[Stored data]
--- START ---

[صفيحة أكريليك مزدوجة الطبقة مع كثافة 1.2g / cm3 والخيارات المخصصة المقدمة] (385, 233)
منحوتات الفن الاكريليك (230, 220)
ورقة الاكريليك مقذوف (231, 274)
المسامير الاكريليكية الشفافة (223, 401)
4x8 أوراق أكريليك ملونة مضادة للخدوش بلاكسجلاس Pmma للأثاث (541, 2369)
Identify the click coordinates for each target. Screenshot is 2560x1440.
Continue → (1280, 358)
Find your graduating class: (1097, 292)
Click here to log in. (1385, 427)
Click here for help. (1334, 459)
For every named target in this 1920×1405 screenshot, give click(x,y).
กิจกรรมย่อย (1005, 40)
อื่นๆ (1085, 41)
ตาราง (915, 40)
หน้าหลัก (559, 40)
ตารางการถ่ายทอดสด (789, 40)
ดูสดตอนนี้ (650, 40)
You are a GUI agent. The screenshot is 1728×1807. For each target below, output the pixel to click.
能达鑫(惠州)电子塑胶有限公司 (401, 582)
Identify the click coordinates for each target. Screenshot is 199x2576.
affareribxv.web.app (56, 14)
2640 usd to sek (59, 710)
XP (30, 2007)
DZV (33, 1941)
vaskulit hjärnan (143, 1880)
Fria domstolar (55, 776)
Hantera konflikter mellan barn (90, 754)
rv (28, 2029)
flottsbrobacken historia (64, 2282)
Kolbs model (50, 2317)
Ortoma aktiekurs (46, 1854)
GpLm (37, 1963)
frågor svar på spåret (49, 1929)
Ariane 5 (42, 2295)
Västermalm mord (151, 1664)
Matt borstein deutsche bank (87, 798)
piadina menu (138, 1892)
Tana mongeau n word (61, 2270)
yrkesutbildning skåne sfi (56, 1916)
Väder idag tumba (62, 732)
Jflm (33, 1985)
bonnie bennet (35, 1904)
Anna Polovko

--- END ---

| Try it |
What is needed is an exact repetition of all the entries above.

| Problem solution |
[صفيحة أكريليك مزدوجة الطبقة مع كثافة 1.2g / cm3 والخيارات المخصصة المقدمة] (385, 233)
منحوتات الفن الاكريليك (230, 220)
ورقة الاكريليك مقذوف (231, 274)
المسامير الاكريليكية الشفافة (223, 401)
4x8 أوراق أكريليك ملونة مضادة للخدوش بلاكسجلاس Pmma للأثاث (541, 2369)
Identify the click coordinates for each target. Screenshot is 2560x1440.
Continue → (1280, 358)
Find your graduating class: (1097, 292)
Click here to log in. (1385, 427)
Click here for help. (1334, 459)
For every named target in this 1920×1405 screenshot, give click(x,y).
กิจกรรมย่อย (1005, 40)
อื่นๆ (1085, 41)
ตาราง (915, 40)
หน้าหลัก (559, 40)
ตารางการถ่ายทอดสด (789, 40)
ดูสดตอนนี้ (650, 40)
You are a GUI agent. The screenshot is 1728×1807. For each target below, output the pixel to click.
能达鑫(惠州)电子塑胶有限公司 (401, 582)
Identify the click coordinates for each target. Screenshot is 199x2576.
affareribxv.web.app (56, 14)
2640 usd to sek (59, 710)
XP (30, 2007)
DZV (33, 1941)
vaskulit hjärnan (143, 1880)
Fria domstolar (55, 776)
Hantera konflikter mellan barn (90, 754)
rv (28, 2029)
flottsbrobacken historia (64, 2282)
Kolbs model (50, 2317)
Ortoma aktiekurs (46, 1854)
GpLm (37, 1963)
frågor svar på spåret (49, 1929)
Ariane 5 (42, 2295)
Västermalm mord (151, 1664)
Matt borstein deutsche bank (87, 798)
piadina menu (138, 1892)
Tana mongeau n word (61, 2270)
yrkesutbildning skåne sfi (56, 1916)
Väder idag tumba (62, 732)
Jflm (33, 1985)
bonnie bennet (35, 1904)
Anna Polovko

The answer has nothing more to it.